In 2016, he was bought by the Gujarat Lions franchise for the 2016 Indian Premier League season. In February 2017, Pravin was bought by the Sunrisers Hyderabad team for the 2017 Indian Premier League for 10 lakhs. In the 2020 IPL auction, he was bought by the Kolkata Knight Riders ahead of the 2020 Indian Premier League. He withdrew his initial retirement decision which he made in 2018 in order to return to IPL in 2020 after being bought by KKR for 20 lakhs in the 2019 auction. However, he was disqualified by the IPL governing body to take part in 2020 IPL after playing in a T10 league without getting proper permission from relevant authorities and for breaching BCCI's policies.

==T10 Cricket League==
In season two of the Abu Dhabi T10 League season, Pravin played for the Sindhis team. He initially announced his retirement in 2018 in order to play in the T10 league as the BCCI's rule strictly says an active Indian cricketer cannot play in a foreign league. In the fourth group phase match of the 2018 T10 League against Kerala Knights, he set a record by becoming the first player to take a 5 wicket haul in the history of the T10 format when he dismissed Chris Gayle, Eoin Morgan, Kieron Pollard, Fabian Allen and Upul Tharanga.

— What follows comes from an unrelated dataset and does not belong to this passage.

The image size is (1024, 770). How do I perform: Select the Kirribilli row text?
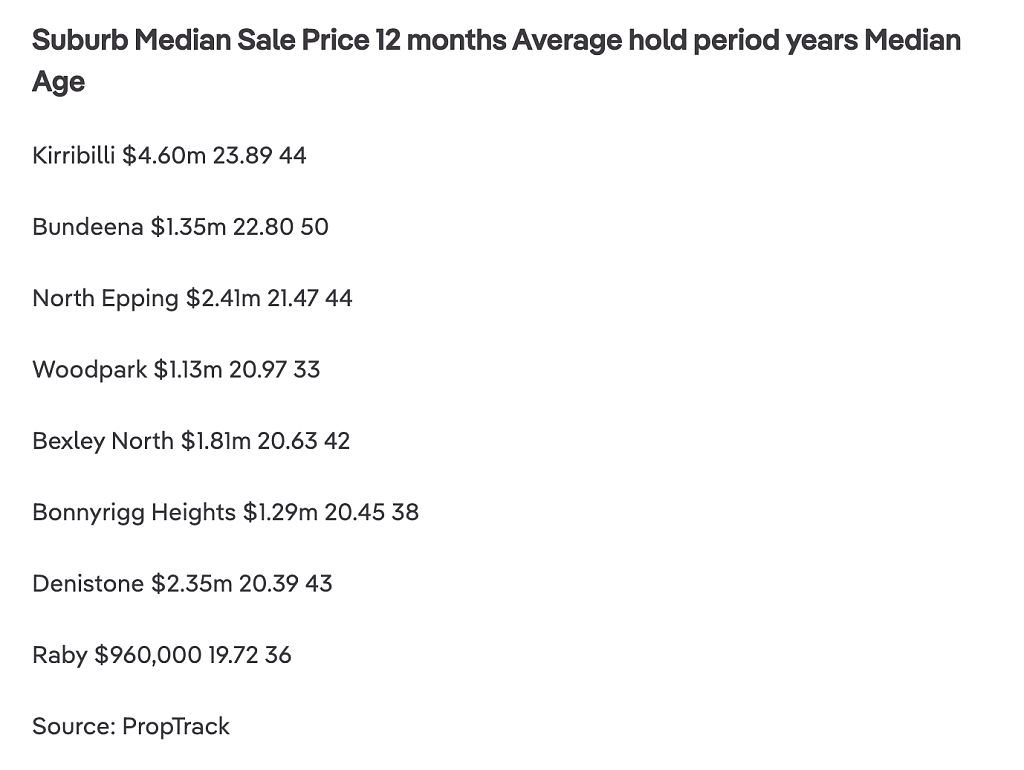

By dismissing Morgan, Pollard and Allen in consecutive balls he became the second player after Shahid Afridi to take a hat-trick in T10 league.

==Domestic and T20 franchise career==
He received the Golden Wicket award (for taking most wickets in the tournament) in 2013 Champions League Twenty20. He ended up taking 12 wickets in five matches with an impressive average of 6.50 which was even far better than the likes of Ravichandran Ashwin and Sunil Narine. He was also the most economical bowler for the Royals in the 2013 CLT20 final against the Mumbai Indians where he delivered a crucial spell of 2/19 in 4 overs.

Pravin received his maiden call for the Mumbai cricket team squad in the 2013–14 Ranji Trophy and made his debut in the next round against the Orissa cricket team. He made his List A debut for Mumbai in the 2016–17 Vijay Hazare Trophy on 25 February 2017.

In July 2020, Pravin was named in the Trinbago Knight Riders squad for the 2020 Caribbean Premier League (CPL). He became the first Indian cricketer to get a contract in the CPL. On 26 August 2020, he played in the match between Trinbago Knight Riders and the St Lucia Zouks, to become the first ever Indian cricketer to play in the CPL. He had to retire again from Indian cricket in order to take part in the 2020 CPL after he initially withdrew his retirement when he intended to play in 2020 IPL.

==Popular culture==
A biopic based on his life titled Kaun Pravin Tambe? starring Shreyas Talpade was released on 1 April 2022 on JioHotstar.